- [INFORMATION]:
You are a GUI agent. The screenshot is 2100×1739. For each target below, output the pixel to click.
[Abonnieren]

* * *

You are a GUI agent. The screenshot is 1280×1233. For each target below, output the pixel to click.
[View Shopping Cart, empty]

* * *

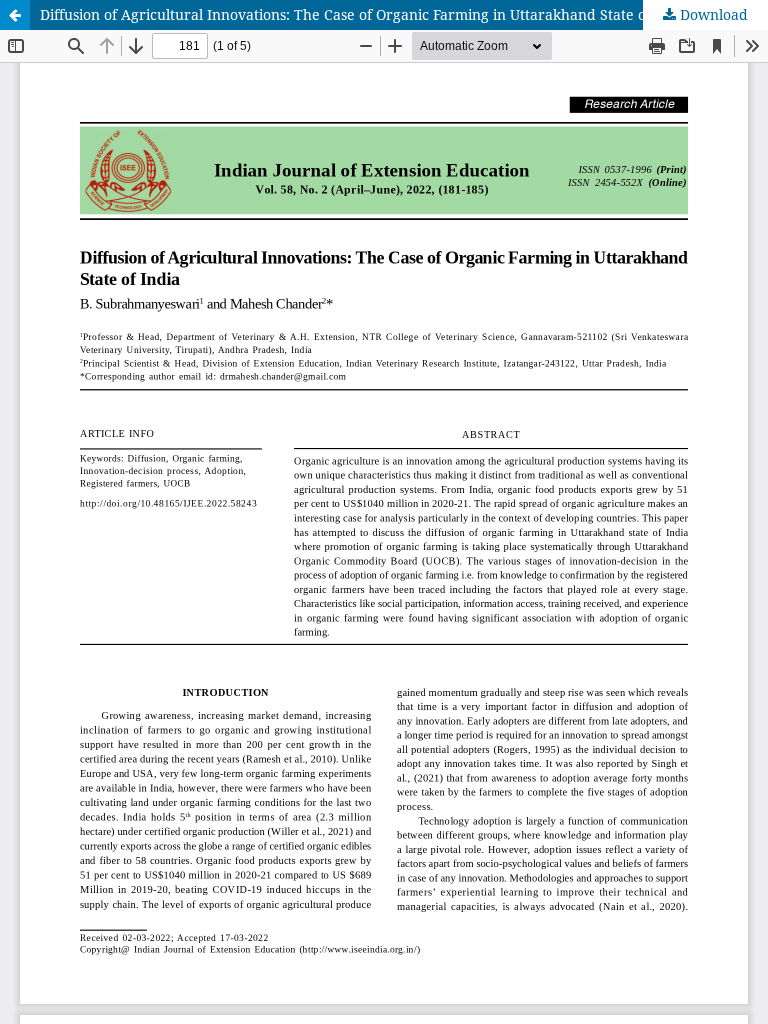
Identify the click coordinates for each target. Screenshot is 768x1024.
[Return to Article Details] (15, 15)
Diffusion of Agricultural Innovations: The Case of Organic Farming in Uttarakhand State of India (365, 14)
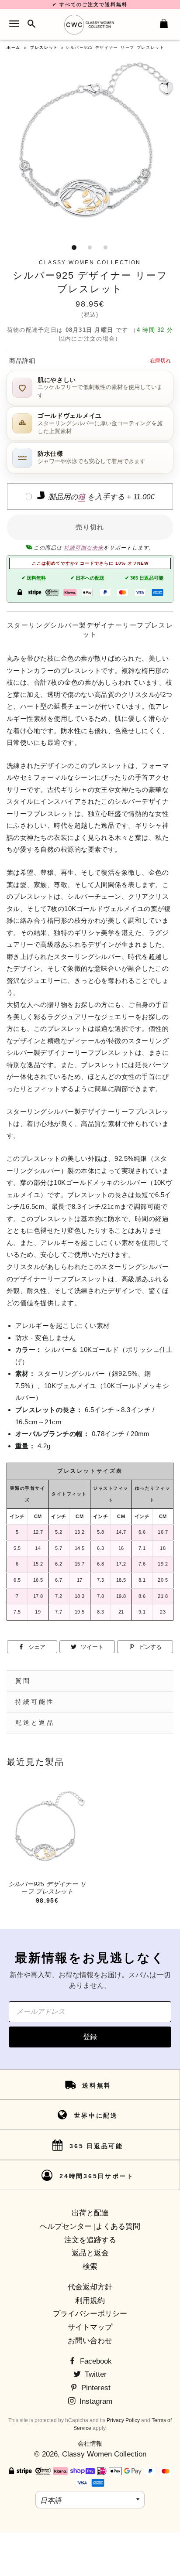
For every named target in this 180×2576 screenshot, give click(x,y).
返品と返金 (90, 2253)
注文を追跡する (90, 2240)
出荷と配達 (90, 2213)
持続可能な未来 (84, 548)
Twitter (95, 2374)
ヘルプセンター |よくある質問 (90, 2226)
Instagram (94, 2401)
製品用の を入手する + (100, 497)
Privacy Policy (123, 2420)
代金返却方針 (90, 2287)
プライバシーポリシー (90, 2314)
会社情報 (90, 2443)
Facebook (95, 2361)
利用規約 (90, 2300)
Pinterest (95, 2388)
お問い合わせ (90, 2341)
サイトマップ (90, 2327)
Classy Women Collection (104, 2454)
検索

- [EXERCISE OBJECTIVE]:
Beginning at the line with "You are a GUI agent. The screenshot is 2100×1739." and ending at the line with "[Abonnieren]", reproduce each line of the data above exactly, and add no other lines.

- [REPLY]:
You are a GUI agent. The screenshot is 2100×1739. For each target below, output the pixel to click.
[Abonnieren]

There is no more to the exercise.